What you produce should be every line from the data that includes "star".

==== GIVEN RECORDS

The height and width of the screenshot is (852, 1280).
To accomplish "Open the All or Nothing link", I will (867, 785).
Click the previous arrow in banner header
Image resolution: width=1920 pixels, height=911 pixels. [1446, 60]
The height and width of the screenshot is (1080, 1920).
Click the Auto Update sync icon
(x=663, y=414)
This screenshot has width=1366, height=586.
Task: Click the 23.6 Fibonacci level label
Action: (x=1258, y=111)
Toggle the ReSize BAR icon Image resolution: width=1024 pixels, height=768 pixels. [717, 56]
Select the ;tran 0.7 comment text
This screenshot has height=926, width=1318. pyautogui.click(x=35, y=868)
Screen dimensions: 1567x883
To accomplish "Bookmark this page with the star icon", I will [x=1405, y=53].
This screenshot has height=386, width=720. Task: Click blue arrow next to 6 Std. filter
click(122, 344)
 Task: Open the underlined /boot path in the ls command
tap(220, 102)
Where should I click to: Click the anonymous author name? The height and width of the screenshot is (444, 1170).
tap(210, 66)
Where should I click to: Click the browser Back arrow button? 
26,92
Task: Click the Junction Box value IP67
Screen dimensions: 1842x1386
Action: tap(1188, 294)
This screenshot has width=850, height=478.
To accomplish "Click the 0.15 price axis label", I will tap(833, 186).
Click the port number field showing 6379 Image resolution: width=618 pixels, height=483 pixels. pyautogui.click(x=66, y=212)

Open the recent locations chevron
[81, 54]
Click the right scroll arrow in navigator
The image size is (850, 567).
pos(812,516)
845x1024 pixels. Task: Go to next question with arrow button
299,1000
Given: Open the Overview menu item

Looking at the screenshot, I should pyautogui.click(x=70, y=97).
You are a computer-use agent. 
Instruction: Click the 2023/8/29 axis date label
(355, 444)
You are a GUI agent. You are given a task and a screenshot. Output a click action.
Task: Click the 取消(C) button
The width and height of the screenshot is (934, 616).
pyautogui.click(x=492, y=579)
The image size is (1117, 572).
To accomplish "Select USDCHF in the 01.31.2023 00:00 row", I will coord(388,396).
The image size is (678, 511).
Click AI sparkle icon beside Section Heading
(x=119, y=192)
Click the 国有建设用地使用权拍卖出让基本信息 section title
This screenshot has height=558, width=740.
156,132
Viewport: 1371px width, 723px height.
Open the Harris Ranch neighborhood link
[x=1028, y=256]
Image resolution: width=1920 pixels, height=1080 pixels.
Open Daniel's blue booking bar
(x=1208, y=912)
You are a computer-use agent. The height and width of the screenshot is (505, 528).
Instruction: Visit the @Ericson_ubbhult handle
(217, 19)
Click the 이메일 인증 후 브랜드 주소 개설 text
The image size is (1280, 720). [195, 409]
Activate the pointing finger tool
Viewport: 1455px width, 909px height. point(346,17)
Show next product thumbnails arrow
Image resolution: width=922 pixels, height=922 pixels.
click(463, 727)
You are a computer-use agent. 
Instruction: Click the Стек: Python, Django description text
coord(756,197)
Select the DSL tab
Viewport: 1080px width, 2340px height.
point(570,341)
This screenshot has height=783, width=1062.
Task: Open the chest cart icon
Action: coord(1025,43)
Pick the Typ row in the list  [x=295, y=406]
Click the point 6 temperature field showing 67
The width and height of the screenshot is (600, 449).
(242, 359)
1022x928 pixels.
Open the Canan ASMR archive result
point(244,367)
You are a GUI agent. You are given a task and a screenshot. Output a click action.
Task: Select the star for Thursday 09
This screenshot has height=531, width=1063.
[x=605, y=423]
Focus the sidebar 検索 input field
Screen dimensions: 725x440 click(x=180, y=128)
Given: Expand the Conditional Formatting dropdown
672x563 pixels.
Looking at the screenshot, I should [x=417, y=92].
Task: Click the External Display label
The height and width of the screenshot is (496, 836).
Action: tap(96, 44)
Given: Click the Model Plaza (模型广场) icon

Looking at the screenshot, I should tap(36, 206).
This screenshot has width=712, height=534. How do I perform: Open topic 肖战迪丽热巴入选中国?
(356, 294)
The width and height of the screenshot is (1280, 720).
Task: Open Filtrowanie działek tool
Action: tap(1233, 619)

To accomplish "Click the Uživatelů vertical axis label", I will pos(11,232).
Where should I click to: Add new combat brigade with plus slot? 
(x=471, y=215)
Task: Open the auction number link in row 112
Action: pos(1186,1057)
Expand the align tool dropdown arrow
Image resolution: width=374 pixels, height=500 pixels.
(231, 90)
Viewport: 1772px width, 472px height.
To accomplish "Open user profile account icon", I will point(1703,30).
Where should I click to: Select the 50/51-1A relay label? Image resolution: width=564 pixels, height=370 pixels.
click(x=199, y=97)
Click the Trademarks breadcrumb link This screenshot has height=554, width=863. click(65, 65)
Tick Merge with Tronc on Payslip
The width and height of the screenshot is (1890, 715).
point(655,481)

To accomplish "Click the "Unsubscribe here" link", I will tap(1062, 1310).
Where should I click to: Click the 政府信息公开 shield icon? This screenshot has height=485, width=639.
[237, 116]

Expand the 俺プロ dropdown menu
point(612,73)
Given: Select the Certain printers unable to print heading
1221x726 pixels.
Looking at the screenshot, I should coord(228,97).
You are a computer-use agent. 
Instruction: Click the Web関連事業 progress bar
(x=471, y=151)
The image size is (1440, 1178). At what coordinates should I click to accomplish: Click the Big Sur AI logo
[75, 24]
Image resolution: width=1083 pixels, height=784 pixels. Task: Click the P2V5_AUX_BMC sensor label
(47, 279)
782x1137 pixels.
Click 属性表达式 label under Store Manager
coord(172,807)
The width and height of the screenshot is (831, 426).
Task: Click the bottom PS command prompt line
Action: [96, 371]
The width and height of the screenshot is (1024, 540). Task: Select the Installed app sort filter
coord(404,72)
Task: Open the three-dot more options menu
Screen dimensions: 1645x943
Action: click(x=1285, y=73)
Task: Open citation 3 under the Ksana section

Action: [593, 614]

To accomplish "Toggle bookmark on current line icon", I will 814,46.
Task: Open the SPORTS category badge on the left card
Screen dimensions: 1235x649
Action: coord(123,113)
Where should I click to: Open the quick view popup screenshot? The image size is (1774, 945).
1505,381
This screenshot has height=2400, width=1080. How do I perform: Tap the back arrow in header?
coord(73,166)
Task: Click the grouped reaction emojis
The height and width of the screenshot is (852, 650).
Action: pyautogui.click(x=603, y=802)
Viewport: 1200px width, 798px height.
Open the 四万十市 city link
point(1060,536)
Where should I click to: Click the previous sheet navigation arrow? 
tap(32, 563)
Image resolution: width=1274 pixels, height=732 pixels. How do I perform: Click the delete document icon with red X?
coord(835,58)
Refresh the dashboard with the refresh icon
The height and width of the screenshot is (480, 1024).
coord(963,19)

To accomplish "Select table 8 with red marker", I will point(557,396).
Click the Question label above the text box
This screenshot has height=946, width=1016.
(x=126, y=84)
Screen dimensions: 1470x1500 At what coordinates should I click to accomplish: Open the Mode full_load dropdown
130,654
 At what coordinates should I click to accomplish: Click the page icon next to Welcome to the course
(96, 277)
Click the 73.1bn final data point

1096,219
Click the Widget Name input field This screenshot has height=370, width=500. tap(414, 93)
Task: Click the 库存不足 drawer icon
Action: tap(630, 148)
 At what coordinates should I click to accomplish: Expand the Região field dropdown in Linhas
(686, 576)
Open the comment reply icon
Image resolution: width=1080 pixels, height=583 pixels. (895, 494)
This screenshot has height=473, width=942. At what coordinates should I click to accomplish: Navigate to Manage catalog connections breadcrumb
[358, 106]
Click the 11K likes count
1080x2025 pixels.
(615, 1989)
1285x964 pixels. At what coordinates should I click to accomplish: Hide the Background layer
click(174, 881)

========

● **ANSWER TO THIS TASK**
To accomplish "Bookmark this page with the star icon", I will [x=1405, y=53].
Task: Select the star for Thursday 09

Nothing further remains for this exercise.